L’edonismo conferisce al sesso tantrico uno status sacro, negando che tutte le altre funzioni del corpo siano ugualmente venerabili. Lo zen sostiene, invece, che esse siano tutte ugualmente sacre. D’altronde, l’edonismo culturale nasce come reazione al puritanesimo sociale o individuale, che provoca sensi di colpa o di vergogna collegati al sesso.

I limiti del sesso zen

La regola buddista tradizionale impone che un laico non debba avere rapporti sessuali con minori, con chi è sposato o fidanzato con un’altra persona e con chi è stato condannato al carcere o ricoverato in una clinica mentale. Per il resto, ogni persona laica può vivere liberamente la sessualità, a patto che si tengano ben presenti i concetti di sofferenza e di impermanenza. Lo Zen, inoltre, fa una riflessione attenta anche sulla promiscuità: si possono cambiare partner frequentemente, ma solo se si è alla ricerca di quello giusto. Se, invece, si usa l’altro per sentirsi completi o superiori, si agisce solo in maniera egoistica, senza preoccuparsi delle necessità di chi ci sta affianco, seppur per una notte.
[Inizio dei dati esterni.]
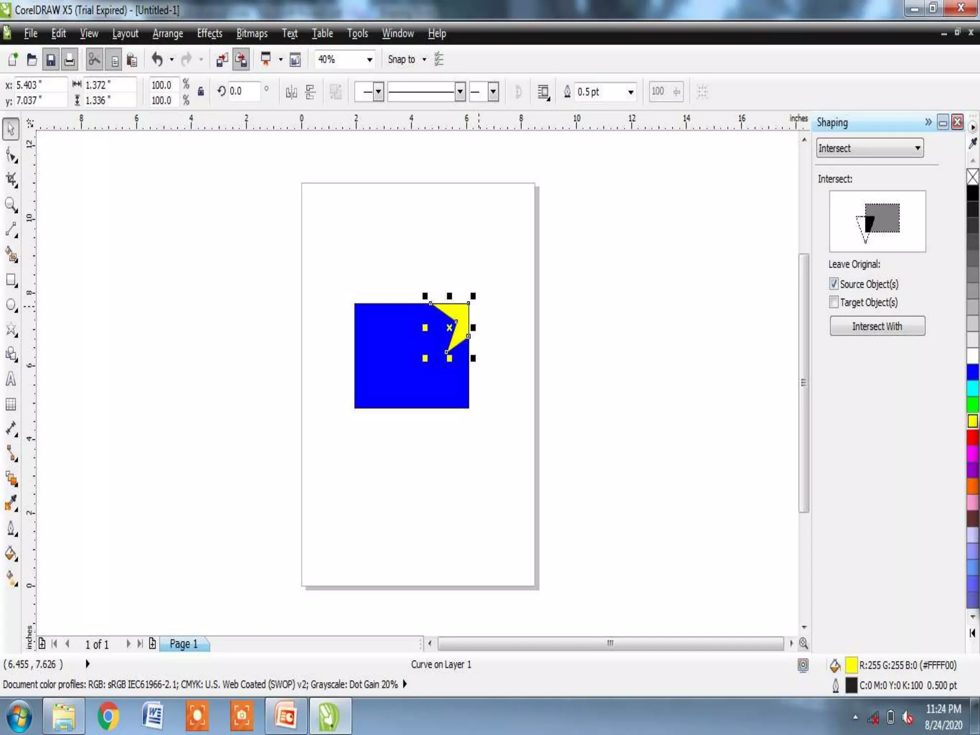This screenshot has height=735, width=980.
Task: Select the Zoom tool in toolbox
Action: (11, 205)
Lo zen, poi, non condanna la prostituzione: ciò che vuole fare una persona con il suo corpo è affare suo. Ciò che viene condannato è lo sfruttamento della persona, indotta a compiere atti sessuali non voluti. Infine, ognuno è libero di esprimere la propria natura sessuale, che si tratti di omosessualità o eterosessualità: la filosofia Zen, infatti, non esprime giudizi morali.